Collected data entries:
- - - - - - -
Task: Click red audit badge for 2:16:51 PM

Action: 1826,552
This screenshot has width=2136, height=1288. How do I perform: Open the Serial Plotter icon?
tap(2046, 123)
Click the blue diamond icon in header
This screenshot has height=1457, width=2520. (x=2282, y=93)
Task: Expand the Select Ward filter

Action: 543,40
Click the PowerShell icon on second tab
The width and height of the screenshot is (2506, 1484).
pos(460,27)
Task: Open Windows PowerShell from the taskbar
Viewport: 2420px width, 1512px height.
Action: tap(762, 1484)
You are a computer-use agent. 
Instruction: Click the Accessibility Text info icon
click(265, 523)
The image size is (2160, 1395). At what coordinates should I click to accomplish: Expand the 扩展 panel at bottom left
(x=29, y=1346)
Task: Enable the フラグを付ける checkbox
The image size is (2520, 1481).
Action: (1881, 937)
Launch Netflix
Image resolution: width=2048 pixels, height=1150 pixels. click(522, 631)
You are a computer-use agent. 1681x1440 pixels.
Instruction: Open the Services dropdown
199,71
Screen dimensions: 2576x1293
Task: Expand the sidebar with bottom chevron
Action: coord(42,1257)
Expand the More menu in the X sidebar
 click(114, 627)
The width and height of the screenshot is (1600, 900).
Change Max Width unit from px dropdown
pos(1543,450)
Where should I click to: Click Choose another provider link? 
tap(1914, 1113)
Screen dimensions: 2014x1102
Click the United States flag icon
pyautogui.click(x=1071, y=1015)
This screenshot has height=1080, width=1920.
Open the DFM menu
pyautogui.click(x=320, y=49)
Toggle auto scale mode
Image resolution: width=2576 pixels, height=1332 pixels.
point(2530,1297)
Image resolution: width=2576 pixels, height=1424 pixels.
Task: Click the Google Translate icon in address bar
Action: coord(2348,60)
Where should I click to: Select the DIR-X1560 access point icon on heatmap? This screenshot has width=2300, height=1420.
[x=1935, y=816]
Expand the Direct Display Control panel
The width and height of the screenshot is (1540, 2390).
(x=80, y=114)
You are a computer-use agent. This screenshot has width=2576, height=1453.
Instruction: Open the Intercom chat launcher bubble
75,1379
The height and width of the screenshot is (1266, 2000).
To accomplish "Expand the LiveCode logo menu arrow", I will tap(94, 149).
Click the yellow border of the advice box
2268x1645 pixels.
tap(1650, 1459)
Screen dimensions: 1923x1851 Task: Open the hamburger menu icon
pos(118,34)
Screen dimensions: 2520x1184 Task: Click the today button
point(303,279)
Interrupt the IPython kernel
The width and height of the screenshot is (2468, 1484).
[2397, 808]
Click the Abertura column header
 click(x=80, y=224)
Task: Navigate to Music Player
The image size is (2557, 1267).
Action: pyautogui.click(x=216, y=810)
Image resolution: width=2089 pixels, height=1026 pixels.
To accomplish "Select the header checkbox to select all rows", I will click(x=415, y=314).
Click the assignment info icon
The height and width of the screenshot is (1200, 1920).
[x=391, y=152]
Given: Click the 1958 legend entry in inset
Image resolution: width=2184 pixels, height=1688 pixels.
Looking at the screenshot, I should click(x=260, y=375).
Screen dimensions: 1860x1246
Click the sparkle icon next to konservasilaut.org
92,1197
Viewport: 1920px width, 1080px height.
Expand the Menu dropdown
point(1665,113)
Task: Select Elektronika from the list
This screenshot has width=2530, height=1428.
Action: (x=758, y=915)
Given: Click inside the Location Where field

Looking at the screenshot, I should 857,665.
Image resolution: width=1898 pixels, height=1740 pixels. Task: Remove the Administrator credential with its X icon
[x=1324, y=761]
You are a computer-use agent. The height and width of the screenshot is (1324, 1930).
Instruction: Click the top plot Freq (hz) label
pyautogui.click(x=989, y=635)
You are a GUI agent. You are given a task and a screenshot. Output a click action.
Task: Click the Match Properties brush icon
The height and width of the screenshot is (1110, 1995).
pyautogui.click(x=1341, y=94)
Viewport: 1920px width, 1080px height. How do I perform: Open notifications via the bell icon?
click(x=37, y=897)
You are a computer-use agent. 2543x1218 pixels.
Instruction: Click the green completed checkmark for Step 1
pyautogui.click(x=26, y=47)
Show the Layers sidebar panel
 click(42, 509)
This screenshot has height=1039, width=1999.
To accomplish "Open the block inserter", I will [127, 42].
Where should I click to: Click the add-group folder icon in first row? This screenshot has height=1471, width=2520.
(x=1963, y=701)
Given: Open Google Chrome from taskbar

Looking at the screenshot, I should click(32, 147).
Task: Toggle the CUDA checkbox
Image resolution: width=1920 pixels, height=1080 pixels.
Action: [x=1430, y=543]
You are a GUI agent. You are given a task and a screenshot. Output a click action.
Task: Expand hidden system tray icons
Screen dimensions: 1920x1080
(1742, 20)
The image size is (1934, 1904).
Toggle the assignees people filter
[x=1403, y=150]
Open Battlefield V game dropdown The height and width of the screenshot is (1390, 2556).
- - - - - - -
● **Problem requirements**: Go through the data, and copy each line in which the word "agent" appears.

● **Written response**:
You are a computer-use agent. 
You are a computer-use agent. 1681x1440 pixels.
You are a computer-use agent. This screenshot has width=2576, height=1453.
You are a computer-use agent. The height and width of the screenshot is (1324, 1930).
You are a GUI agent. You are given a task and a screenshot. Output a click action.
You are a computer-use agent. 2543x1218 pixels.
You are a GUI agent. You are given a task and a screenshot. Output a click action.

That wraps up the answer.